--- START ---
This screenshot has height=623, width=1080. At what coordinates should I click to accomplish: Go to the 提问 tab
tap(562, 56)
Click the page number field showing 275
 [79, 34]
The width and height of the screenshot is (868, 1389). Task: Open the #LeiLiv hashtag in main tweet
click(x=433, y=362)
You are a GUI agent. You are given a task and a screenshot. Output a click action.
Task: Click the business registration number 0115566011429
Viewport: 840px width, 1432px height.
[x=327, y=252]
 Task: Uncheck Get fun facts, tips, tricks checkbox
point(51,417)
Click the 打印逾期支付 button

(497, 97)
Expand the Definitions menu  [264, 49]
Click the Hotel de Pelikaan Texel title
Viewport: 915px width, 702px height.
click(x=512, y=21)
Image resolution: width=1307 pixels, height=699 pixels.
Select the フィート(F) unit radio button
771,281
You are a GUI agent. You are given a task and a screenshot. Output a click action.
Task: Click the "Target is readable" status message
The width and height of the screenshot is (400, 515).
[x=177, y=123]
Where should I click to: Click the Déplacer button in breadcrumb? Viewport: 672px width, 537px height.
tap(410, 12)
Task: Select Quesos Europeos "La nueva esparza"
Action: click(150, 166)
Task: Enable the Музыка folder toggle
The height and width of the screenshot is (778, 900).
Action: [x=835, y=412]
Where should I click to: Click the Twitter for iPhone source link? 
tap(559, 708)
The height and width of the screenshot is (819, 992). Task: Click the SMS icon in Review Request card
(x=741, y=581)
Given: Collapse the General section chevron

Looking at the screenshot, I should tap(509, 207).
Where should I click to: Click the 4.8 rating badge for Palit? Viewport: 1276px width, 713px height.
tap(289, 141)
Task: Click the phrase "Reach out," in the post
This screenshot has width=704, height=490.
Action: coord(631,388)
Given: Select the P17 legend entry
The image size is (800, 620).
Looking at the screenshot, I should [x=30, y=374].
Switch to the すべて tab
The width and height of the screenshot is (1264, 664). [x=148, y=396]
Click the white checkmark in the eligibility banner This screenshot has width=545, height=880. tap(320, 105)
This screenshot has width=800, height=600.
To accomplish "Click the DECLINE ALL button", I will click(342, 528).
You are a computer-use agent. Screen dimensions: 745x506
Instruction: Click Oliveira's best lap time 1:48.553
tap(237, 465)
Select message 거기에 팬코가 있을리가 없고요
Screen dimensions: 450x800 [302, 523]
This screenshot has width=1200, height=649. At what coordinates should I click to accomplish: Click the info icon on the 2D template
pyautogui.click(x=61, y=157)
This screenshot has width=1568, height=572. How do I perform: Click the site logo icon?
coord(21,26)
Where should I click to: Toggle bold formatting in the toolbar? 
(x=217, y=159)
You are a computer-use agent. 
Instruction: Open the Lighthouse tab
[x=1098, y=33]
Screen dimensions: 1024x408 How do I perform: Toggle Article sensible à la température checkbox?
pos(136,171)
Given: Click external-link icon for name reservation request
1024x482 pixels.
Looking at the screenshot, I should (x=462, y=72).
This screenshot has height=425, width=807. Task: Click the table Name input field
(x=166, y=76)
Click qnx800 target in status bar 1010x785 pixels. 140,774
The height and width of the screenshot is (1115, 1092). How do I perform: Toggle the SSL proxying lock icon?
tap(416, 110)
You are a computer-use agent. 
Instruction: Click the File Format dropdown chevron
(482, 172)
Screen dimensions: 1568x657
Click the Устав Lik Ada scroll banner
--- END ---
About this task
Reproduce every line above. Keep it exact.

Solution
This screenshot has height=623, width=1080. At what coordinates should I click to accomplish: Go to the 提问 tab
tap(562, 56)
Click the page number field showing 275
 [79, 34]
The width and height of the screenshot is (868, 1389). Task: Open the #LeiLiv hashtag in main tweet
click(x=433, y=362)
You are a GUI agent. You are given a task and a screenshot. Output a click action.
Task: Click the business registration number 0115566011429
Viewport: 840px width, 1432px height.
[x=327, y=252]
 Task: Uncheck Get fun facts, tips, tricks checkbox
point(51,417)
Click the 打印逾期支付 button

(497, 97)
Expand the Definitions menu  [264, 49]
Click the Hotel de Pelikaan Texel title
Viewport: 915px width, 702px height.
click(x=512, y=21)
Image resolution: width=1307 pixels, height=699 pixels.
Select the フィート(F) unit radio button
771,281
You are a GUI agent. You are given a task and a screenshot. Output a click action.
Task: Click the "Target is readable" status message
The width and height of the screenshot is (400, 515).
[x=177, y=123]
Where should I click to: Click the Déplacer button in breadcrumb? Viewport: 672px width, 537px height.
tap(410, 12)
Task: Select Quesos Europeos "La nueva esparza"
Action: click(150, 166)
Task: Enable the Музыка folder toggle
The height and width of the screenshot is (778, 900).
Action: [x=835, y=412]
Where should I click to: Click the Twitter for iPhone source link? 
tap(559, 708)
The height and width of the screenshot is (819, 992). Task: Click the SMS icon in Review Request card
(x=741, y=581)
Given: Collapse the General section chevron

Looking at the screenshot, I should tap(509, 207).
Where should I click to: Click the 4.8 rating badge for Palit? Viewport: 1276px width, 713px height.
tap(289, 141)
Task: Click the phrase "Reach out," in the post
This screenshot has width=704, height=490.
Action: coord(631,388)
Given: Select the P17 legend entry
The image size is (800, 620).
Looking at the screenshot, I should [x=30, y=374].
Switch to the すべて tab
The width and height of the screenshot is (1264, 664). [x=148, y=396]
Click the white checkmark in the eligibility banner This screenshot has width=545, height=880. tap(320, 105)
This screenshot has width=800, height=600.
To accomplish "Click the DECLINE ALL button", I will click(342, 528).
You are a computer-use agent. Screen dimensions: 745x506
Instruction: Click Oliveira's best lap time 1:48.553
tap(237, 465)
Select message 거기에 팬코가 있을리가 없고요
Screen dimensions: 450x800 [302, 523]
This screenshot has width=1200, height=649. At what coordinates should I click to accomplish: Click the info icon on the 2D template
pyautogui.click(x=61, y=157)
This screenshot has width=1568, height=572. How do I perform: Click the site logo icon?
coord(21,26)
Where should I click to: Toggle bold formatting in the toolbar? 
(x=217, y=159)
You are a computer-use agent. 
Instruction: Open the Lighthouse tab
[x=1098, y=33]
Screen dimensions: 1024x408 How do I perform: Toggle Article sensible à la température checkbox?
pos(136,171)
Given: Click external-link icon for name reservation request
1024x482 pixels.
Looking at the screenshot, I should (x=462, y=72).
This screenshot has height=425, width=807. Task: Click the table Name input field
(x=166, y=76)
Click qnx800 target in status bar 1010x785 pixels. 140,774
The height and width of the screenshot is (1115, 1092). How do I perform: Toggle the SSL proxying lock icon?
tap(416, 110)
You are a computer-use agent. 
Instruction: Click the File Format dropdown chevron
(482, 172)
Screen dimensions: 1568x657
Click the Устав Lik Ada scroll banner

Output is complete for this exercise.